§ **SOURCE DATA**:
##############################
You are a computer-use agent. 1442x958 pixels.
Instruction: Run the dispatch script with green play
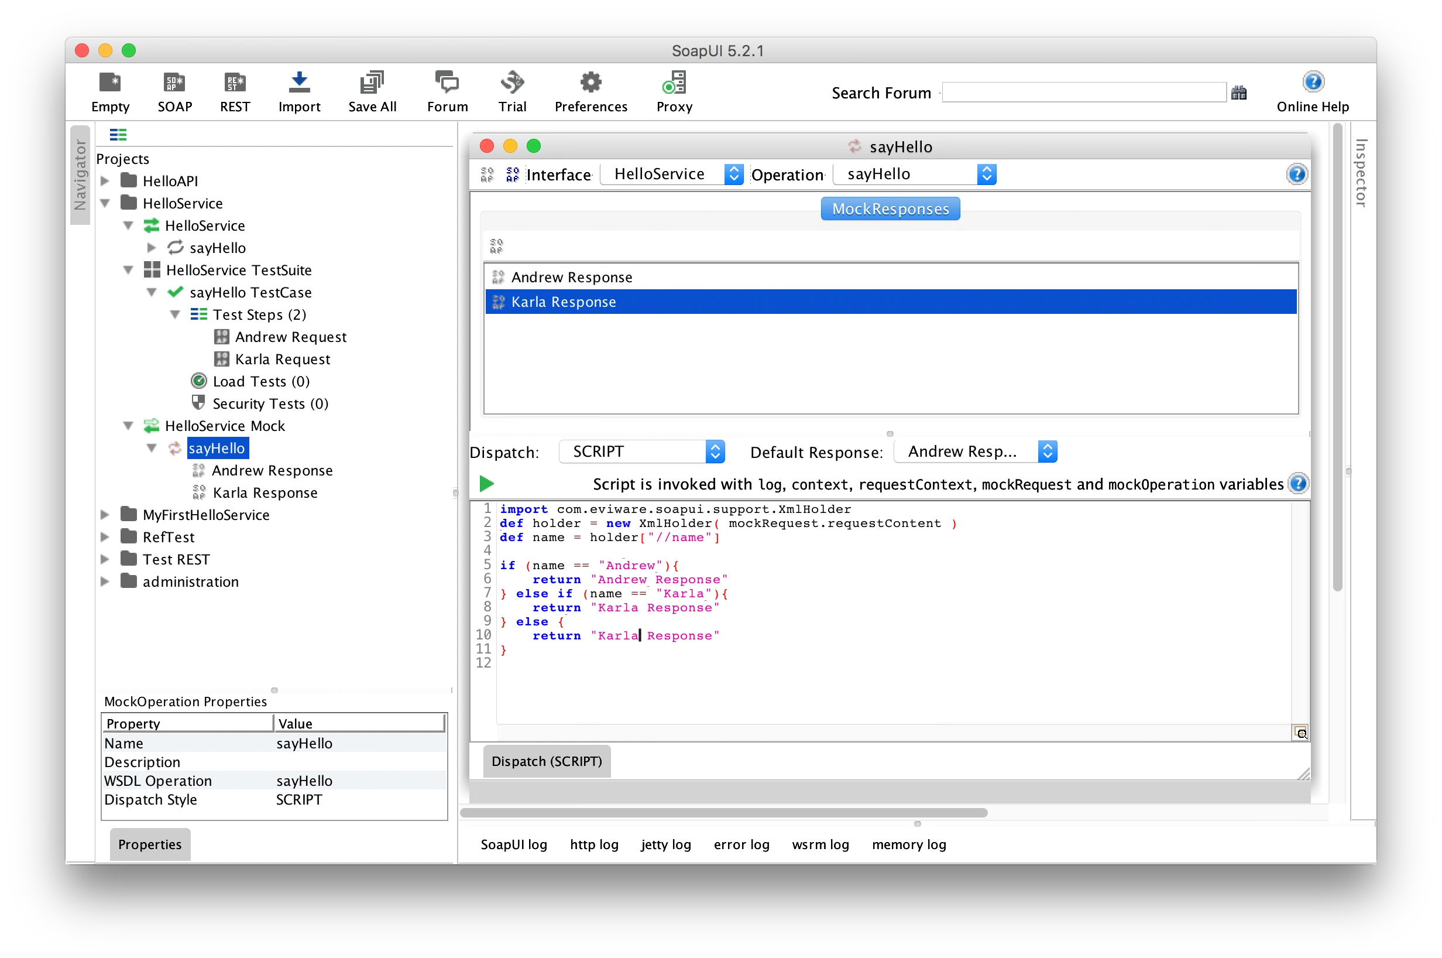point(487,484)
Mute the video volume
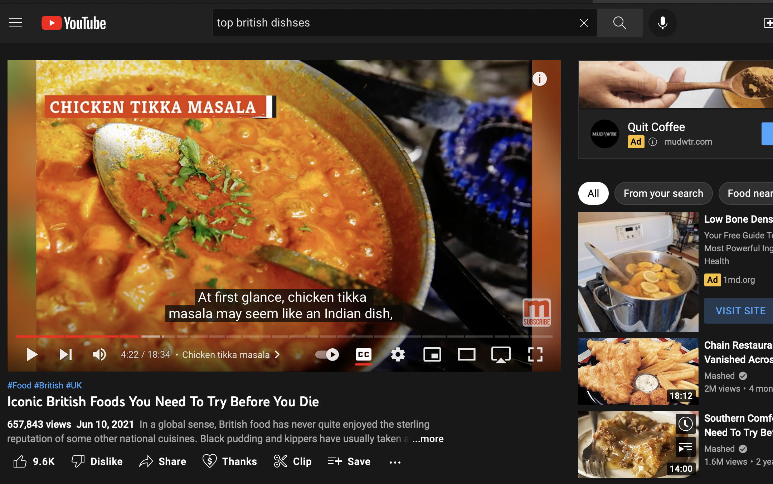The width and height of the screenshot is (773, 484). click(x=99, y=354)
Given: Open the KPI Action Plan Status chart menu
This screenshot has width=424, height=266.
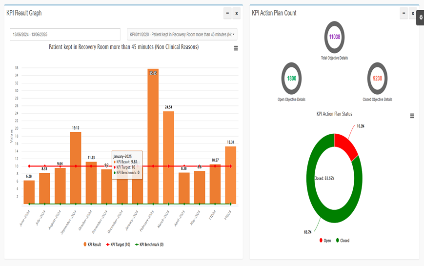Looking at the screenshot, I should (x=412, y=116).
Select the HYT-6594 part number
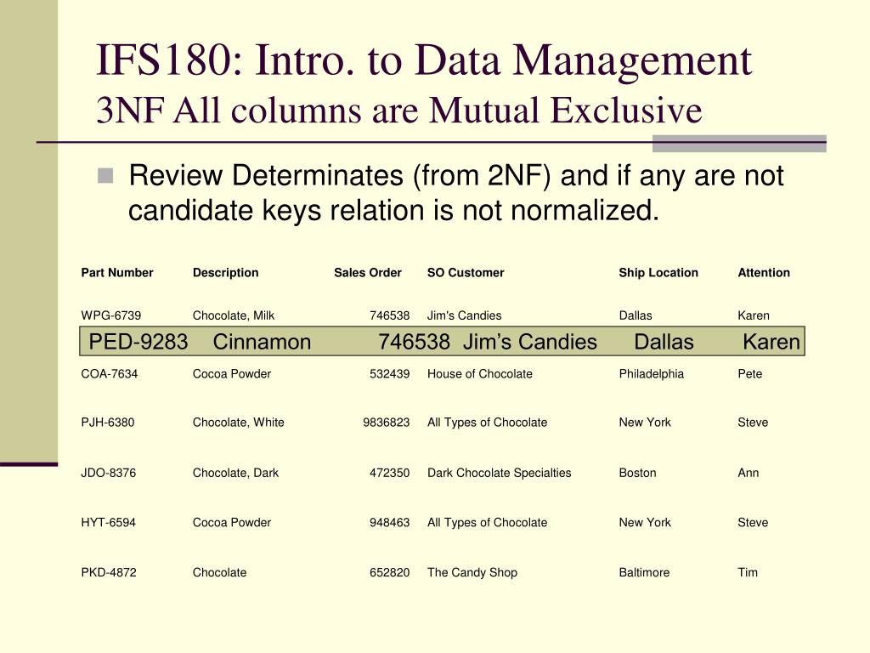Viewport: 870px width, 653px height. tap(108, 523)
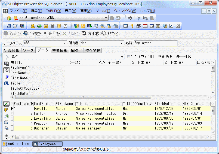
##############################
§ **INSTRUCTIONS TO FOLLOW**: Write out the text of all the items above word for word, leaving out the pictures.

§ **CORRECT OUTPUT**:
You are a computer-use agent. 1442x958 pixels.
Instruction: Run the dispatch script with green play
point(487,484)
Mute the video volume
The width and height of the screenshot is (773, 484). click(x=99, y=354)
Given: Open the KPI Action Plan Status chart menu
This screenshot has width=424, height=266.
Looking at the screenshot, I should (x=412, y=116).
Select the HYT-6594 part number
Viewport: 870px width, 653px height. tap(108, 523)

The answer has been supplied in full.